Given passage:
--------------------------------
However, the typical Wiegand interface is susceptible to various types of security attacks. For example, it is possible for an intruder to remove an RFID reader from the wall mount, and tap directly into the Wiegand data lines with a “sniffer” device. In addition to the data lines, the sniffer device can use the Wiegand+V and GND lines to power itself. Such a sniffer device could be configured to capture and record Wiegand data messages, which would allow for playback at any RFID enabled door that accepts the card data. Such a device could be remotely controlled by means of a secondary wireless interface, which would eliminate the need to subsequently remove the reader or otherwise establish a control mechanism to initiate a playback sequence. This data could be played back at any time, allowing unauthorized entry. For example, an intruder could flash a counterfeit badge at the RFID reader, then press a button on a hidden transmitter, which would inform a secreted circuit tied in parallel with the RFID reader to send a recorded Wiegand message to the access controller. Accordingly, there is a need to provide more security to such access control systems.

OVERVIEW

The access control systems and methods disclosed herein utilize a secure Wiegand or similar type of communication interface. In one example embodiment, an access control system includes at least one authorized RFID card, an RFID reader and an access controller. The RFID reader may be located in an unsecure area and accessible to RFID card holders. The RFID reader receives identification information associated with the RFID card and communicated thereto via the RFID card and forwards it to the access controller for processing. The access controller may be located in a secure, remote area. The access controller processes the received identification information and determines whether to grant access to the restricted area or service. In one example embodiment, the RFID reader communicates with the access controller via a secure Wiegand interface using techniques described herein.
In one example embodiment, the RFID reader includes an RFID card interface configured to receive an RFID signal including at least identification data associated with a holder of an RFID card. The reader further includes a controller, configured to extract the identification data from the received RFID signal, calculate the message sequence number, and generate an access controller message based at least in part on the identification data. The message may further include an RFID reader identifier and a message sequence number. The reader further includes an encryption engine configured to encrypt the generated message (for example, using a block cipher or a public-key encryption algorithm, or the like). An access controller interface is configured to transmit the encrypted message to the remote access controller.
In one example embodiment, the access controller includes an RFID reader interface configured to receive the encrypted message and a decryption engine configured to decrypt the received message. The access controller further includes an authentication engine configured to authenticate decrypted messages based on at least the RFID reader identifier and the message sequence number. The authentication engine is configured to compare the message sequence number retrieved from the received message with, for example, a previously received and stored message sequence number. The authentication engine is further configured to compare the RFID reader identifier retrieved from the received message with one or more stored RFID reader identifiers. The access controller is further configured to determine whether identification data received and decrypted corresponds to an authorized RFID card. The access controller further includes circuitry for generating an access control signal granting access to the restricted areas or services responsive to the presentation of an authorized RFID card.
--------------------------------
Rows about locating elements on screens
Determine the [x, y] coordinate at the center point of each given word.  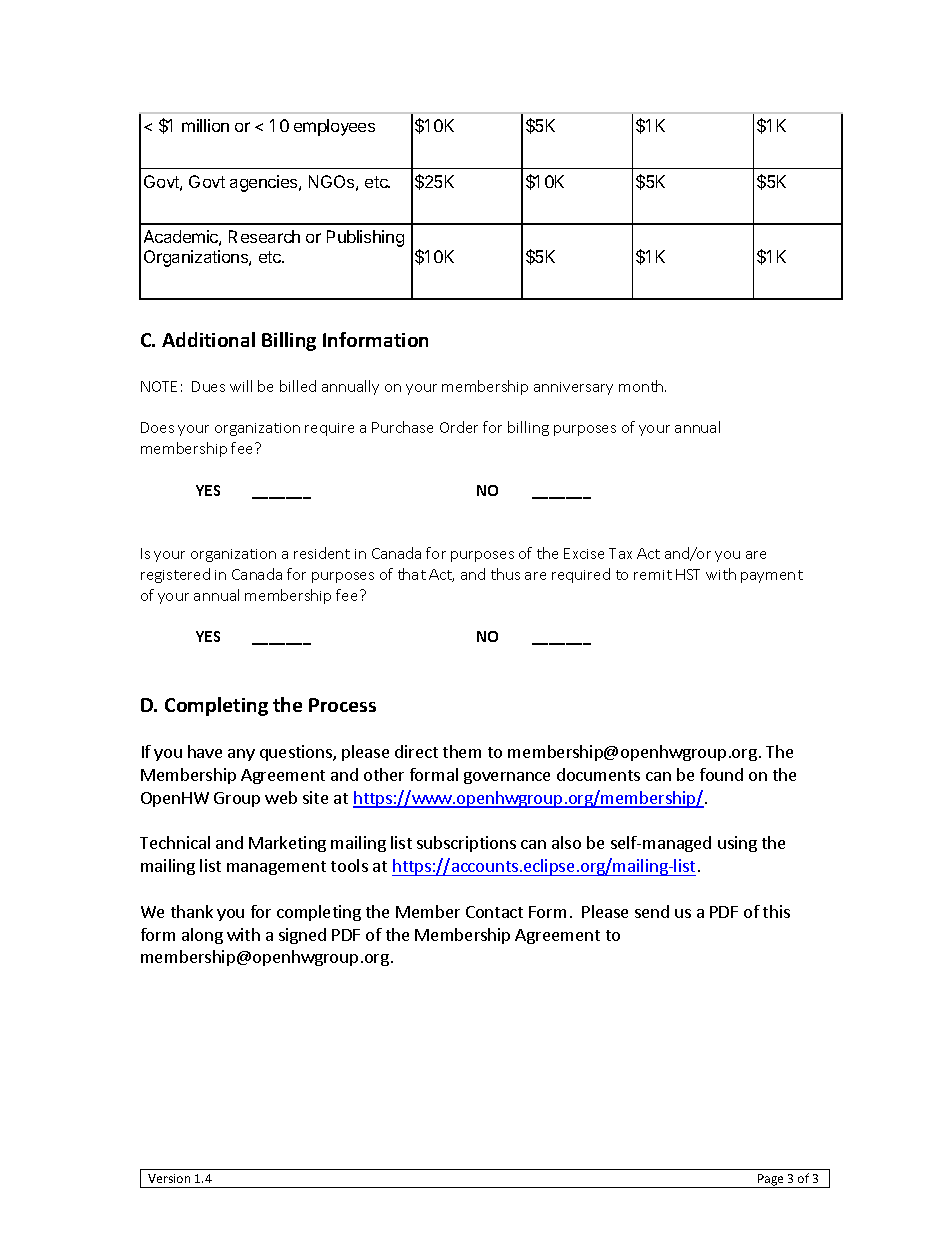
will [241, 386]
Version [169, 1178]
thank [192, 911]
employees [334, 127]
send [652, 911]
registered [175, 575]
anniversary [573, 388]
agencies [265, 183]
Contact [494, 912]
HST [688, 574]
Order [459, 427]
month [642, 386]
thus [505, 574]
--------------------------------
Exercise instructions:
1 - Rewrite the rows starting at the first row and ending at the row containing "HST [688, 574]", replacing "center point" with "midpoint" and keeping everything else unchanged. Leave the pictures out.
2 - Write the next part of the passage on Wiegand access control, picking up after its final sentence.
The rows have no connection to the passage on Wiegand access control.

Responses per task:
1 -
Determine the [x, y] coordinate at the midpoint of each given word.  
will [241, 386]
Version [169, 1178]
thank [192, 911]
employees [334, 127]
send [652, 911]
registered [175, 575]
anniversary [573, 388]
agencies [265, 183]
Contact [494, 912]
HST [688, 574]

2 -
In one example embodiment, an access control method may be implemented as follows: an RFID card signal from an RFID card is received at an RFID card reader. The RFID card signal includes at least identification data associated with the RFID card. The RFID card reader extracts the identification data from the RFID card signal and generates an access control message based at least in part on the identification data, an RFID reader identifier associated with the RFID card reader and a message sequence number associated uniquely with the access control message. The access control message is encrypted at the RFID card reader (e.g., using a block cipher, public-key encryption algorithm, or the like) and the encrypted access control message is sent to a remote access controller via a Wiegand or similar interface. The message sequence number may be a sequential number (which may repeat after a certain number of messages) or may be a pseudo-random number generated by a pseudo-random number generating algorithm (which may also repeat after a certain number of messages. A time/date stamp may be used for the message sequence number if such data is available. The message sequence number changes after each message.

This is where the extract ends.